This tutorial is the last in a three-part series covering Aspect Ratio, Resolution, and Cropping vs. Resizing.

Most digital photographers have to grapple with the difference between cropping and resizing at some point.  I keep the two straight this way:

Cropping is for when you need to recompose a picture (crop out something to get rid of it or change the focal point) or for when you need to make a picture fit a certain size paper.

Resizing is for when you need to make the picture “weigh” less for uploading to the internet, or for making it fit a certain digital space (like a blog).

It’s not uncommon to use both cropping and resizing on an image.  Let’s use this image as an example.

I am going to crop the image to make it conform more closely to the rule of thirds and to bring the focal point of the image to the model’s eyes.
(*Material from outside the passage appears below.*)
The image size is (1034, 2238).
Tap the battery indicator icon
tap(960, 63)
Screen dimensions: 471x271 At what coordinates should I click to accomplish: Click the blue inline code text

Knowing that I don’t want to change the aspect ratio of the image, I enter a width of 4 inches and a height of 6 inches in the Photoshop crop tool settings.  In Elements, I would select “Use Photo Ratio” from the Aspect Ratio drop down menu in the crop settings.

After drawing out the crop area, I click on the check mark to commit the changes.  My image is now cropped and I want to post it into this article.  So it’s time to RESIZE.

In full Photoshop or Elements, I go to the Image Size dialog via the Image menu.  This is what it tells me about my photo:

Not only is 2,760  pixels way to big for this blog, it’s probably too big for your computer monitor as well.  And a quick check of how much the image “weighs” tells me that it’s currently 7.2 megabtyes.  That would take a long time to upload to this website and a long time for your computer to load the image onto your screen.

That’s why we need to resize.  No computer monitor, TV or other digital screen will display a resolution great than 72 pixels per inch.  So a quick and easy way to put this image on a diet is to change the resolution from 240 to 72.  Make sure that Constrain Proportions and Resample Image are checked.  By reducing the resolution with Resample checked, I am essentially removing pixels from this file.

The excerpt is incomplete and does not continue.